I really liked this film and particularly for those reasons. There are the movies that we watch, as you guys describe, by just like sitting on a pork chop with a pork chop for a hat eating a pork chop, which is how I picture you guys watching Rambo, just covered in pork chops. Then you get a film like this that you walk around with for a few weeks or longer and if you watch this movie and you plug all the parts into waiting outlets in your mind about how things are, then you're not paying close enough attention, because there is no easy analog and you should be struggling to make the difficult connections to a lot of these ideas, and I certainly am. I don't mean to sit and prescribe it, but this type of stuff causes me to reflect on our current day also in ways that make me uncomfortable and on my own conduct.

For that reason I want to give this movie a lot of praise. It's a very long movie where there's not a single explosion except for some firecrackers out the window of that Lancaster bomber model. The grenades they tossed down into the firing range were smoke grenades and that was not enough pay off for me. There was that machine gun going and that was like: "Yeah! War movie!" and then some smoke grenades.

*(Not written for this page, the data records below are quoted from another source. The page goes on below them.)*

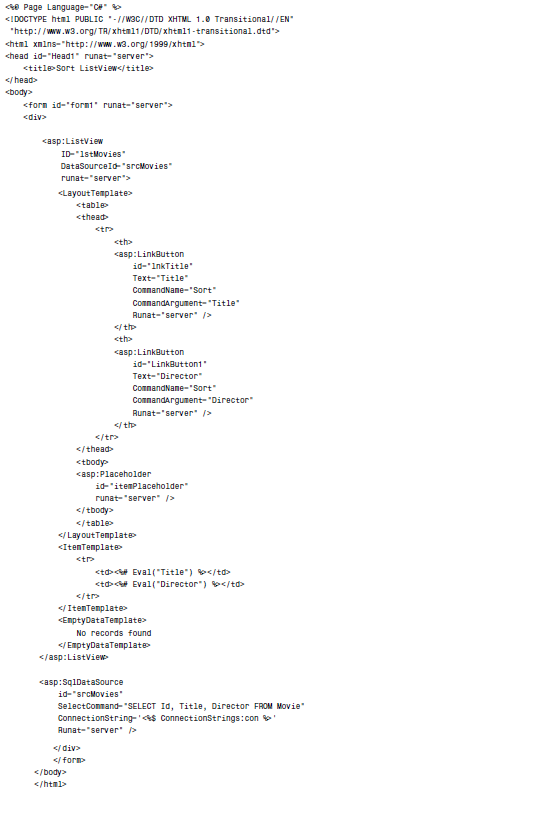Click the id lnkTitle attribute line
542x819 pixels.
point(162,266)
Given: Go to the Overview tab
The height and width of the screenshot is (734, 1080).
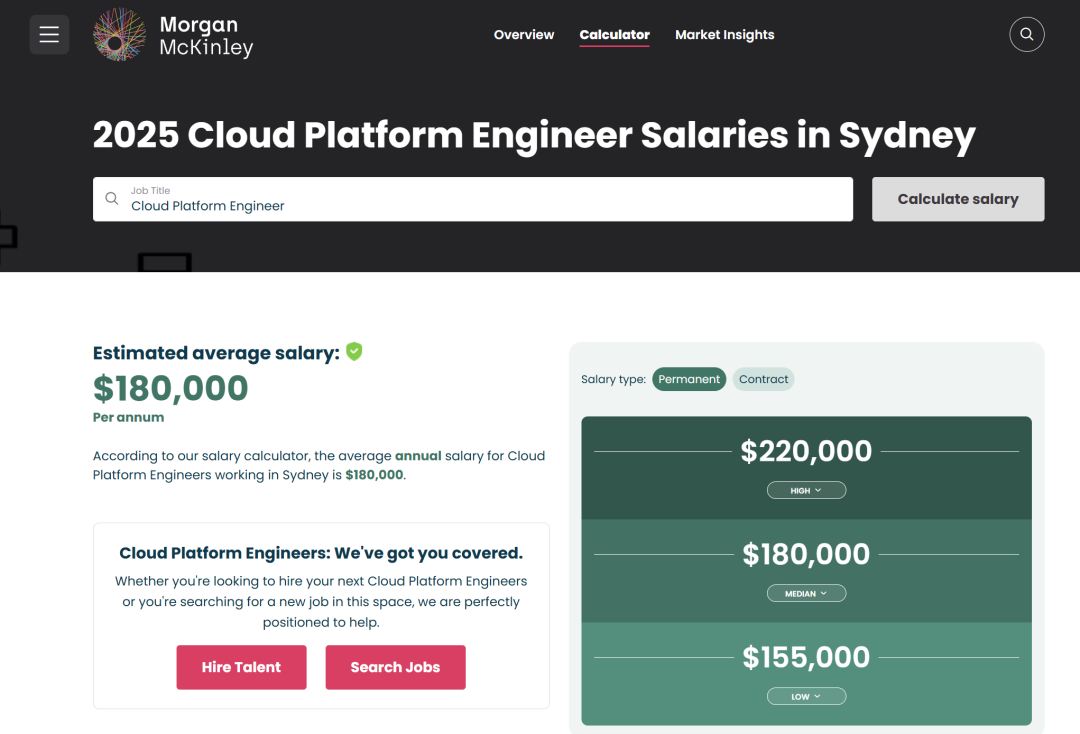Looking at the screenshot, I should click(524, 35).
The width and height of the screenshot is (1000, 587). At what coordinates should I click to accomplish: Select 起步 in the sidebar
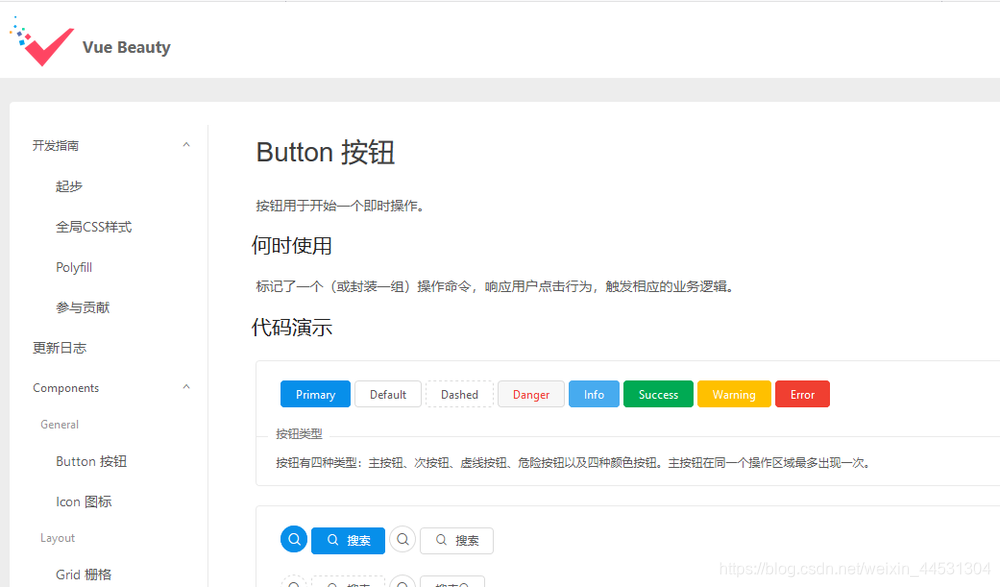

The pacing is very late 1960s in terms of: We get to spend a lot of time watching somebody think, which is a mindset you have to get into: "I'm watching this movie and I'm going to sit with this movie as we move slowly from room to room." I thought it was black and white, if that gives you an indication of like where my mind was. I'm looking at pictures of it online now and I see that it is in very washed-out color. I guess I should have known because the guy had a brown leather jacket and I recognized it as brown.